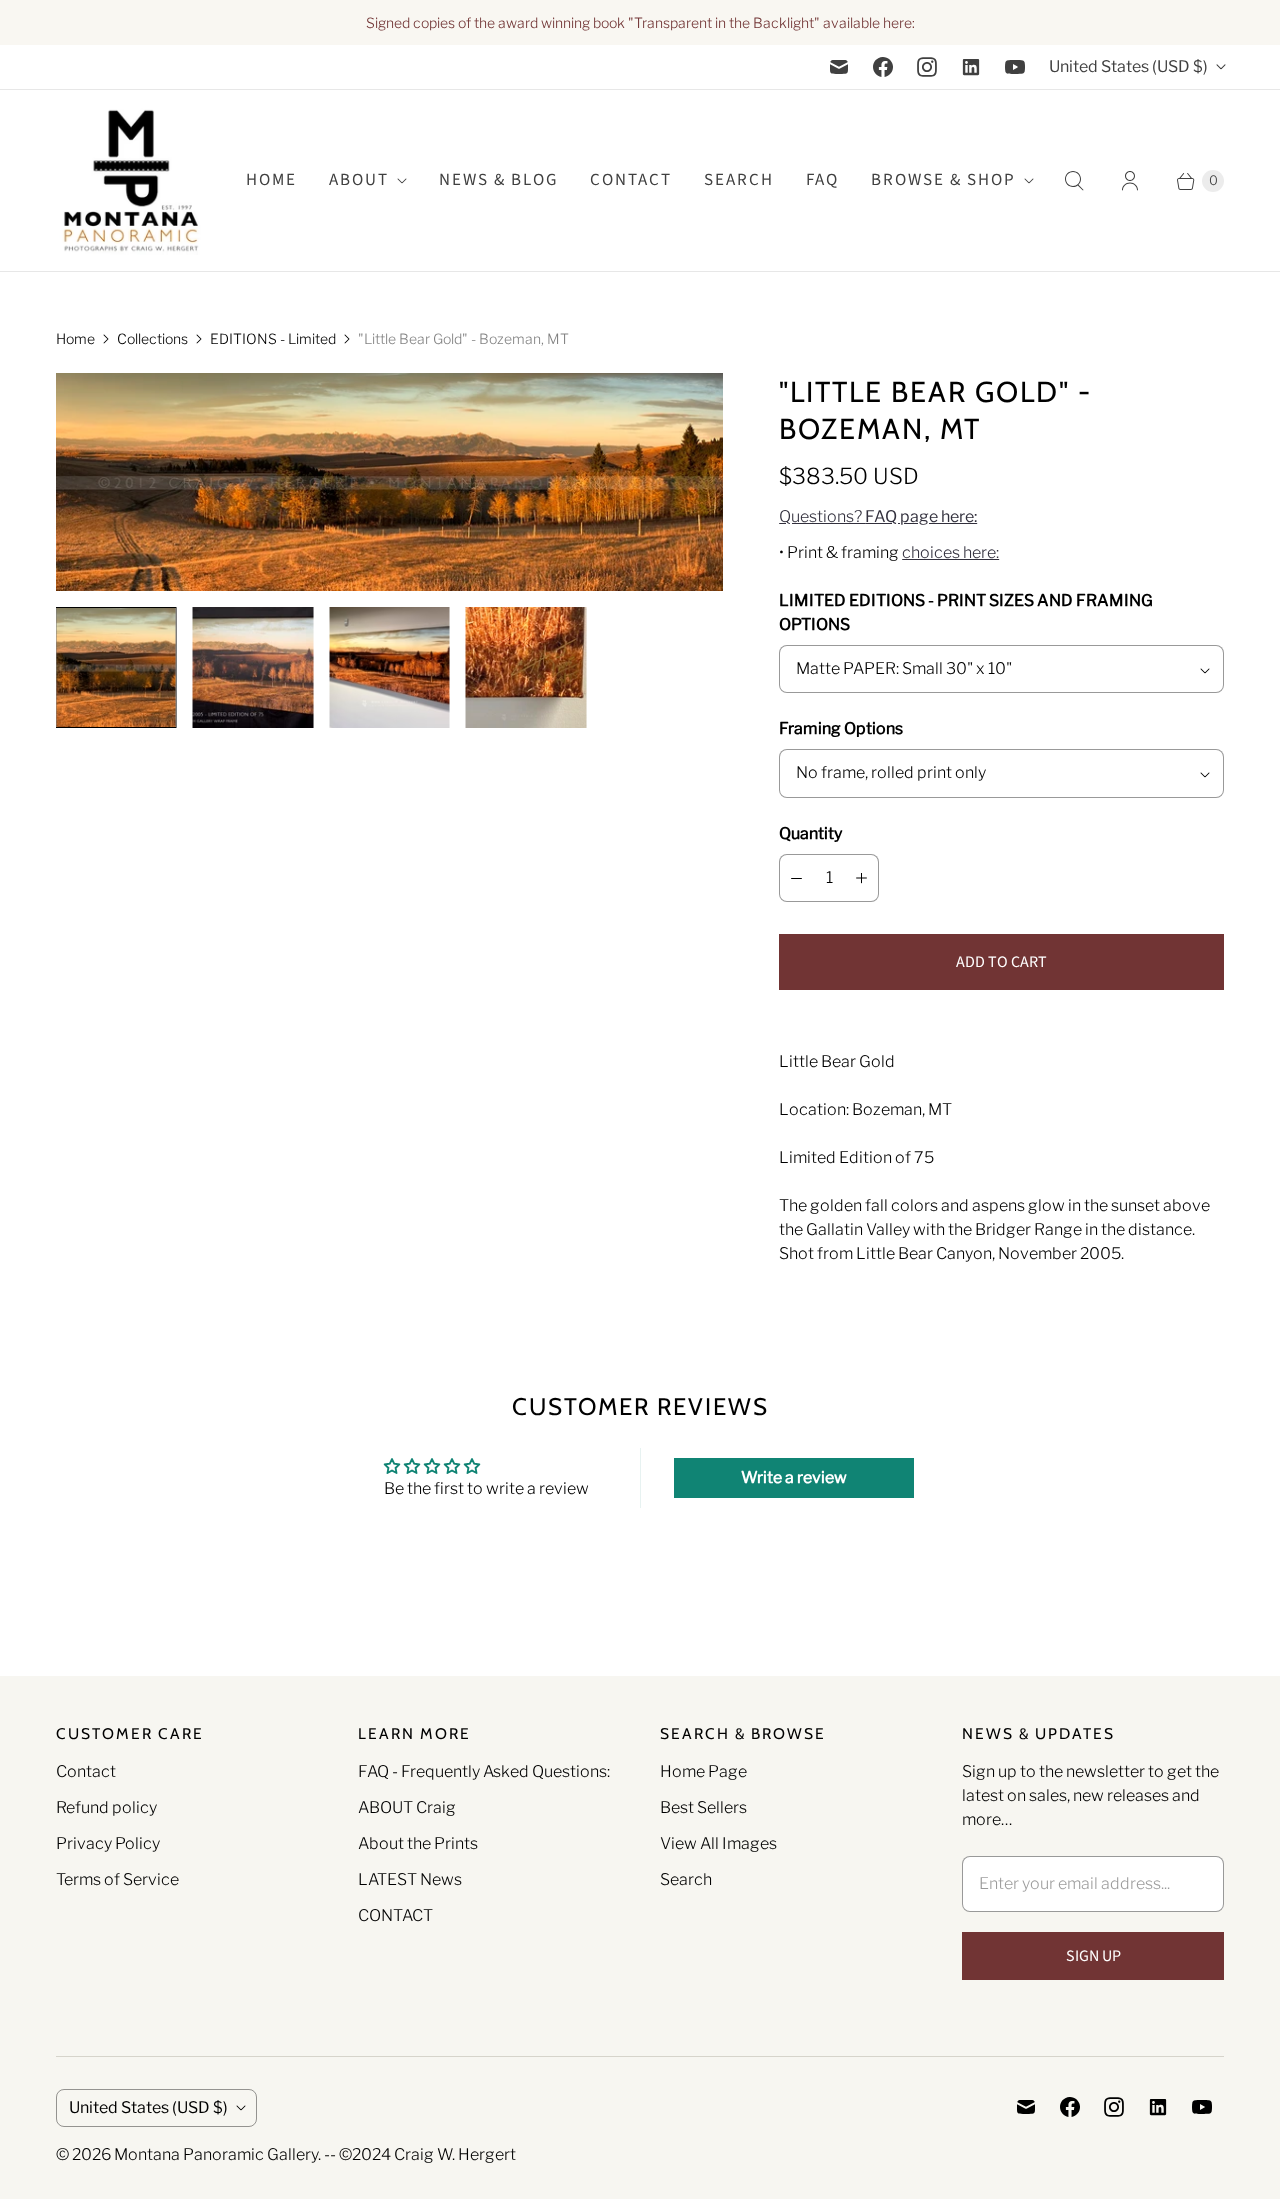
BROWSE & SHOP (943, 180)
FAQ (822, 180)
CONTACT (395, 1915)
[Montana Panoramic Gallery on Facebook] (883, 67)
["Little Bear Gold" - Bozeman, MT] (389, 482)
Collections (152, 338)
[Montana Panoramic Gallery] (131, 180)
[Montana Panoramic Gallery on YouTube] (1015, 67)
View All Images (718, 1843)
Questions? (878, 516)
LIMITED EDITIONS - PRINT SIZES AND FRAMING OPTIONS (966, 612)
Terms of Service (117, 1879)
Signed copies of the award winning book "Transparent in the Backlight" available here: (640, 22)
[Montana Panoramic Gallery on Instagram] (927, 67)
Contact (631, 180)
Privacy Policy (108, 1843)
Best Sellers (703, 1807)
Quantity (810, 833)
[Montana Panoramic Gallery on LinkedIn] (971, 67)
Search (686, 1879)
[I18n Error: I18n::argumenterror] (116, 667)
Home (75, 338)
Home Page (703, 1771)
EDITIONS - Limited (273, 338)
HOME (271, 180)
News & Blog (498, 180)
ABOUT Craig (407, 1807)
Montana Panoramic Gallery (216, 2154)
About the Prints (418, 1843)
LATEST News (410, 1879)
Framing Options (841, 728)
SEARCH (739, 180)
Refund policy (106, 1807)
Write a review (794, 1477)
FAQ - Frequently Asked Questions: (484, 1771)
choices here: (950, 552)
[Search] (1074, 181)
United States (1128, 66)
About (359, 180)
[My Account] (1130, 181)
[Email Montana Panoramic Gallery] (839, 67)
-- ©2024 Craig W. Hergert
# # # # #
[Work request]
In the listing above, find the line with "About (359, 180)" and set down that line and all after it exactly, through the final line.

[Output for this task]
About (359, 180)
[My Account] (1130, 181)
[Email Montana Panoramic Gallery] (839, 67)
-- ©2024 Craig W. Hergert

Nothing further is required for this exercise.